The benefits of offset mortgages tend to be that, for the financially disciplined, they provide significant flexibility and can reduce both the overall interest payable and the term of the mortgage.

The media often bemoan the plight of savers given the relatively high inflation rate and the historically low Bank base rate. The vast majority of deposit-based savings lose money in real terms.

In an offset mortgage, savings effectively earn tax-free interest at the same rate as the mortgage, albeit the savings interest is offset against the mortgage interest rather than actually being paid.

For taxpayers, and especially higher rate taxpayers, this is a key benefit.

If the offset also has a current account facility as part of the package – which 29% of them do – so much the better. For many with both a mortgage and savings, an offset mortgage could be viewed as something of a no brainer.

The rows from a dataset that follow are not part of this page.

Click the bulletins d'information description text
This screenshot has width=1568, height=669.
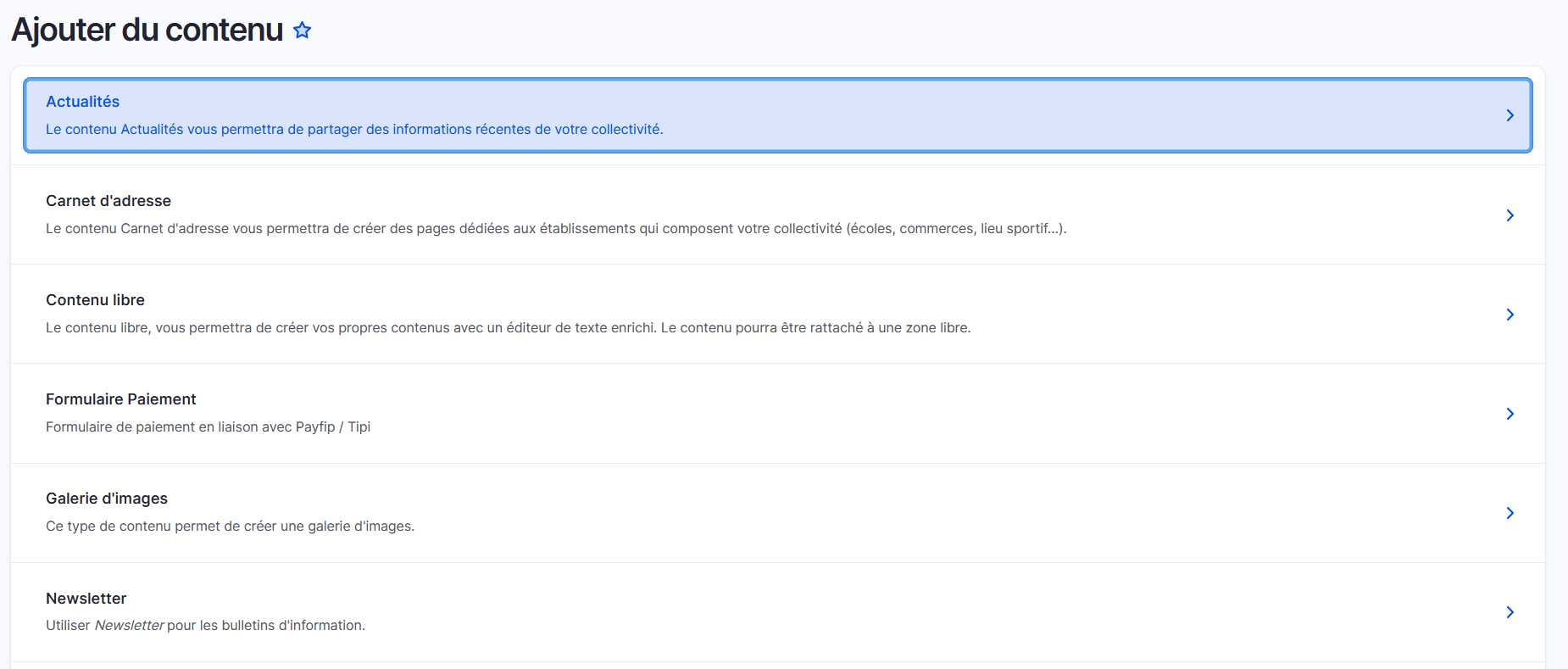point(205,626)
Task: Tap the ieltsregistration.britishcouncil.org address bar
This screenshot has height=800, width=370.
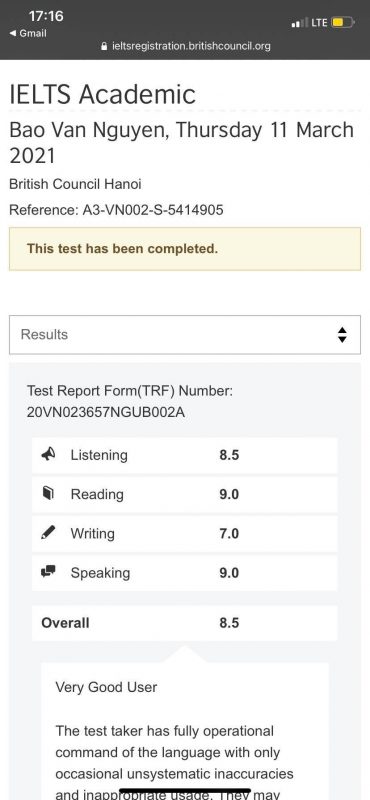Action: 185,46
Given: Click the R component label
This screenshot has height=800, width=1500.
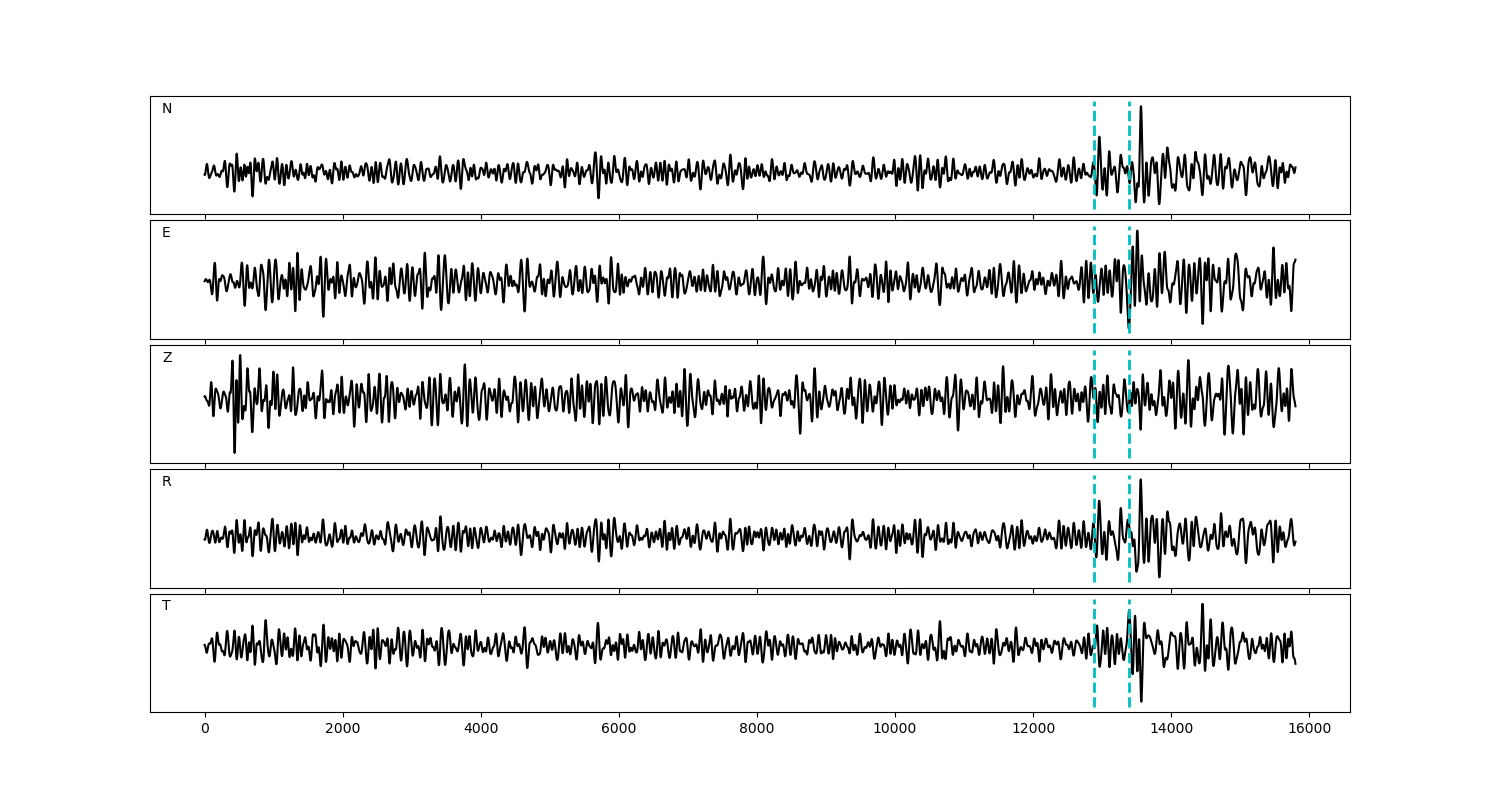Looking at the screenshot, I should tap(166, 482).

Inflation reduces both debt balances and the value of savings in real terms, whereas using an offset mortgage for savings effectively reverses the negative effects of inflation on a savings pot.

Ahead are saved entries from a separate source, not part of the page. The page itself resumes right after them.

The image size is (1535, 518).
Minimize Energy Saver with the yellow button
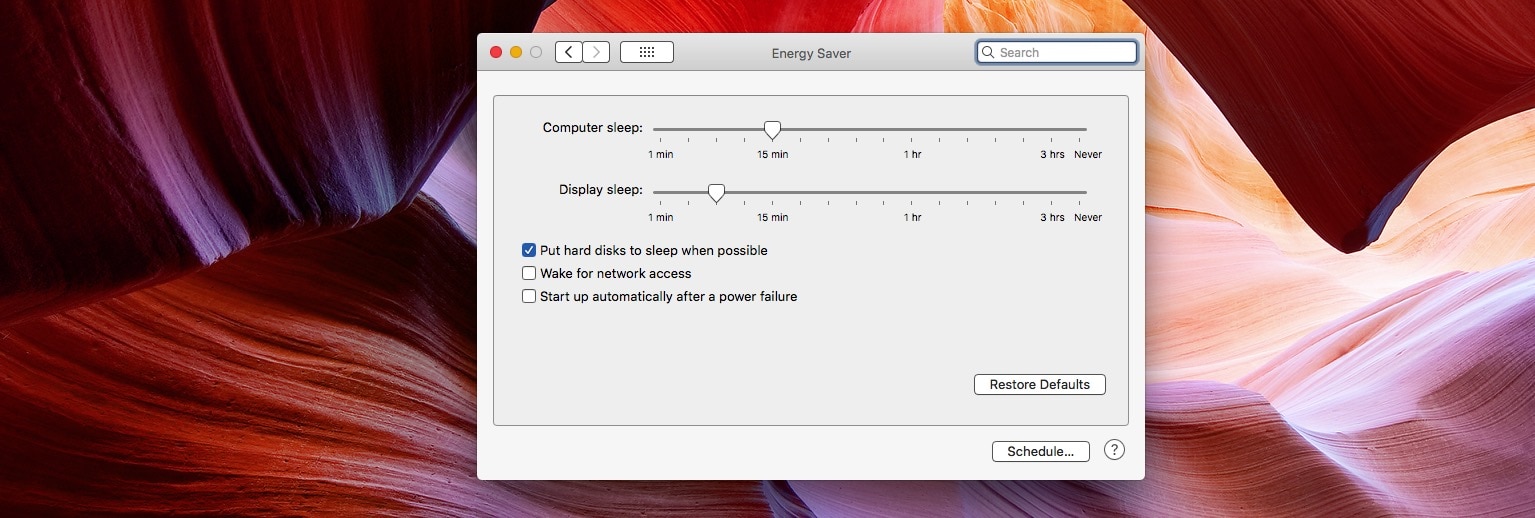[516, 52]
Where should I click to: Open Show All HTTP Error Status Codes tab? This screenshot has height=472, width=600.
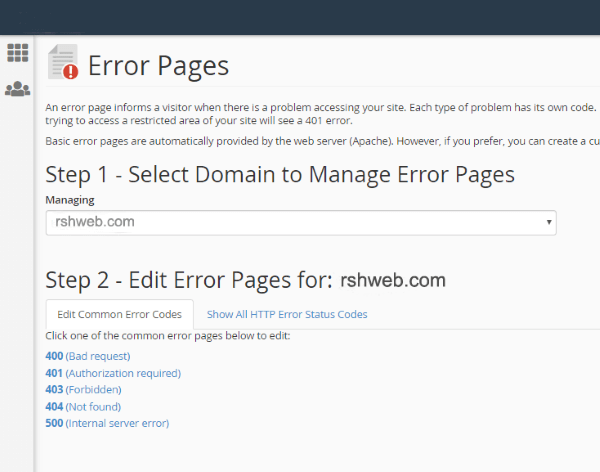(287, 314)
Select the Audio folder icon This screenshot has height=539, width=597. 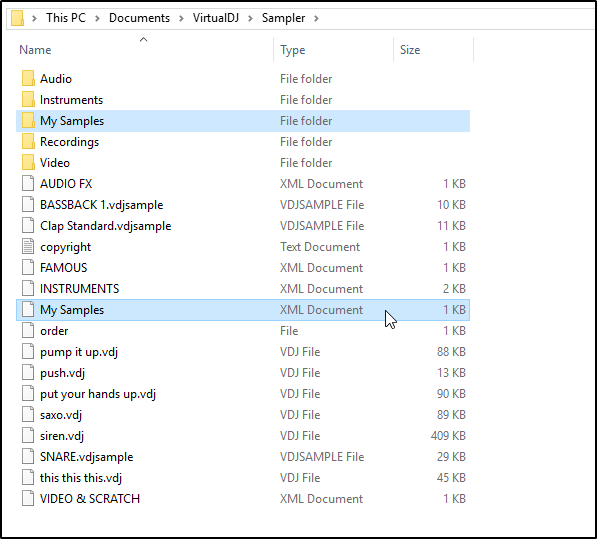28,78
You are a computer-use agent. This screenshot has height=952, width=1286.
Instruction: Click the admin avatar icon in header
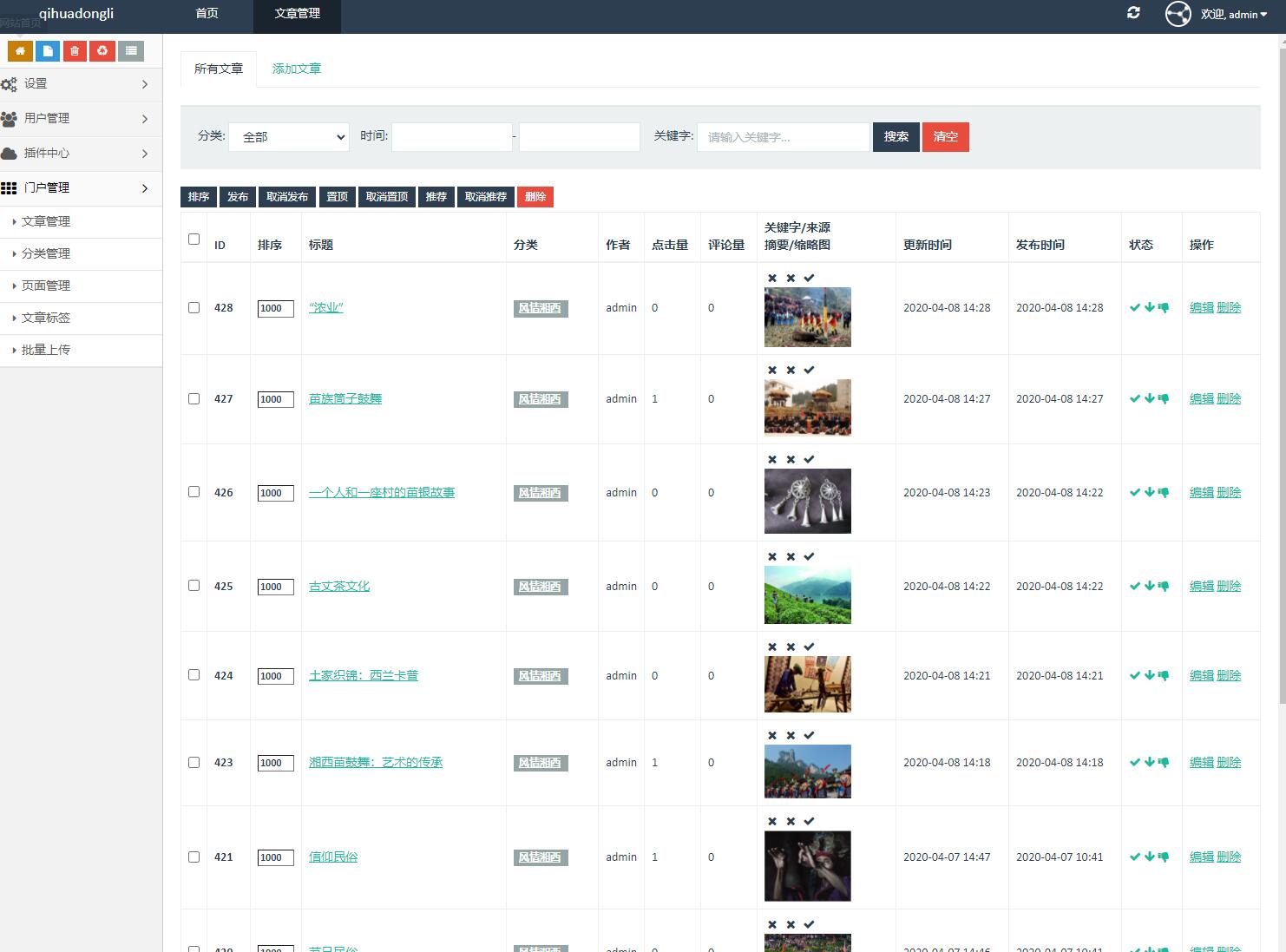tap(1178, 14)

A number of lenders (First Direct and five building societies: Beverley, Marsden, Newbury, Vernon and Yorkshire) will also allow the savings of third parties, such as relatives or friends, to be offset against the mortgage.

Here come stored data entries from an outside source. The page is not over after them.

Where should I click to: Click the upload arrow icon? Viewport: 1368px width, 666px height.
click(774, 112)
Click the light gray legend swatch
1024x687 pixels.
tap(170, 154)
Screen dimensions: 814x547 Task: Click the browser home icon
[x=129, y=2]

Historically offset mortgages have charged a premium over their equivalent non-offset counterparts, but this premium has narrowed over recent years.

Looking at the current interest rates charged for two-year fixed rate offset and non-offset mortgages, from lenders that offer comparable products in terms of rate type, initial rate type, LTV and arrangement fee, the offset version typically charges a higher initial interest rate of between 0.10% and 0.30%.

At the time of writing, there are 27 providers offering offset or current account mortgages and they collectively offer 243 different offset mortgages. The vast majority (229) of them are offset mortgages, with only 14 being current account mortgages.

The following table shows the interest rate types currently available:

Initial interest rate type of mortgage Initial interest rate term Percentage of available offset mortgages 
 Base rate tracker  Two years 20.6% 
 Base rate tracker  Lifetime of mortgage  9.1%
 Fixed rate  Two years  23.0%
 Fixed rate  Three years  11.5%
 Fixed rate  Five years  11.5%
 Discounted variable rate  Two years  6.2%
 Discounted variable rate  Three years  4.9%
 Discounted variable rate  Five years  0.4%
 Discounted variable rate  Lifetime of mortgage  2.5%
 Standard variable rate  Standard variable rate  10.3%

 

While there are a wide range of different rate types and initial rate periods, offset mortgages are generally felt to be ‘stickier’ products than traditional mortgages, in that borrowers are less likely to chop and change their offset.

Intermediaries can offer clear added value to their clients, by extolling and explaining the various benefits of an offset and adding them into the mix as an option beyond just deciding between a tracker or a fixed rate and the initial rate term.

As for distribution, more than 55% of all offset mortgages are available through intermediaries, with 21.4% available through brokers only, 34.2% through intermediaries and direct, and 44.4% direct only.

There are a variety of customer types who may benefit from an offset mortgage, including:

• higher rate taxpayers
• those with a reasonable level of savings
• the self employed
• those for whom a substantial portion of their anticipated income is not guaranteed (such as commission); those who may receive a substantial annual bonus
• buy-to-let landlords
• customers who maintain a significant balance in their current account (provided that the proposed offset has a current account facility)
• those paying for their children’s school or educational fees or maybe even for a wedding

Another advantage of the offset model is that the borrower retains access to the savings pot, whereas an overpayment into a traditional mortgage would be treated as a capital repayment.

For this reason investors may also find an offset mortgage useful vehicle to park spare funds waiting to be invested elsewhere.